Extract each line in the items below that contains the string "width".

**** PROVIDED RECORDS ****

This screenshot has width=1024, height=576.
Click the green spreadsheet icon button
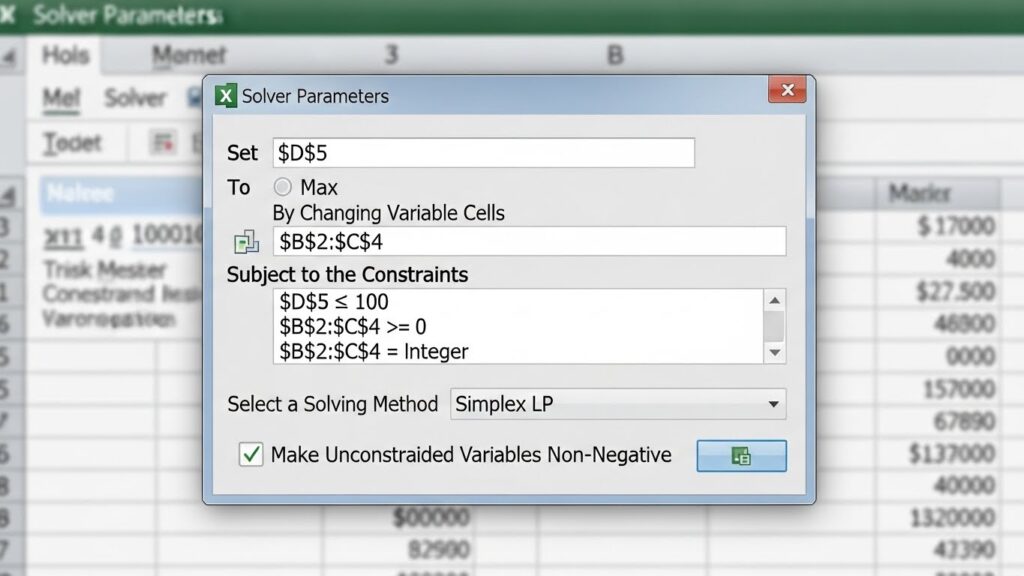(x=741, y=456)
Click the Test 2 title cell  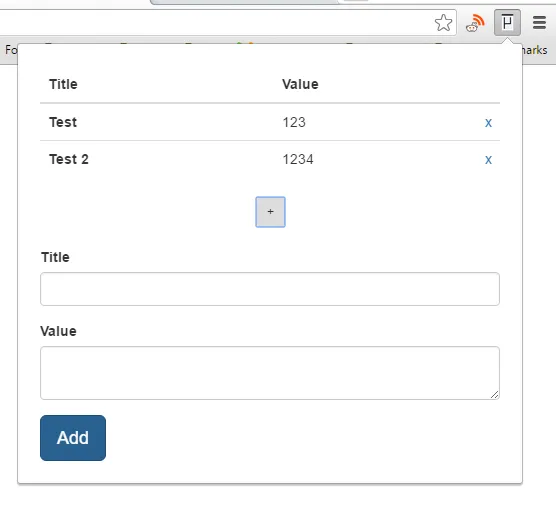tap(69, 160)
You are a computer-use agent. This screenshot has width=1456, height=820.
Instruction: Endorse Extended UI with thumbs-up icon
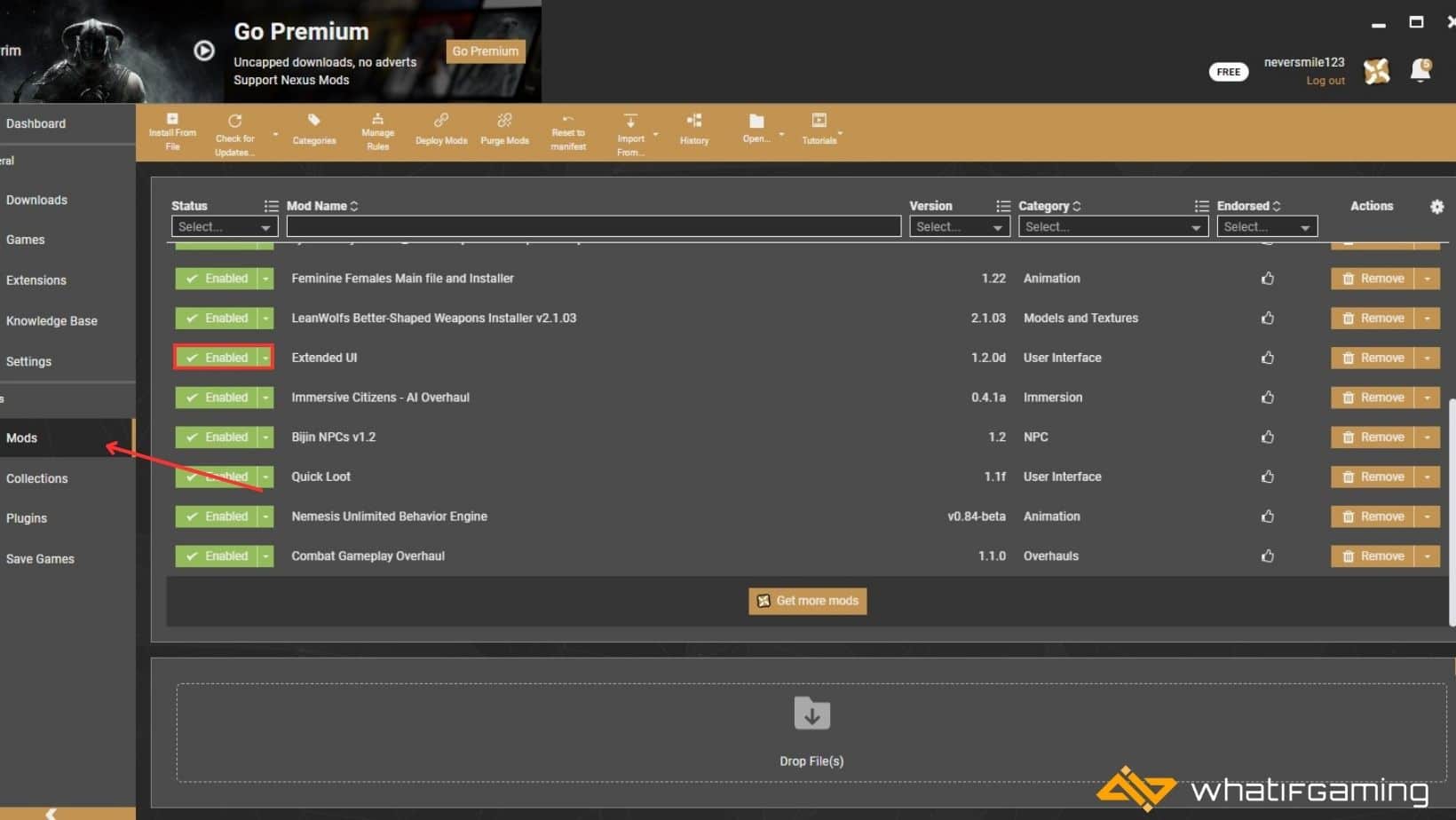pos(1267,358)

****

■ TASK RESULT:
This screenshot has width=1024, height=576.
You are a computer-use agent. This screenshot has width=1456, height=820.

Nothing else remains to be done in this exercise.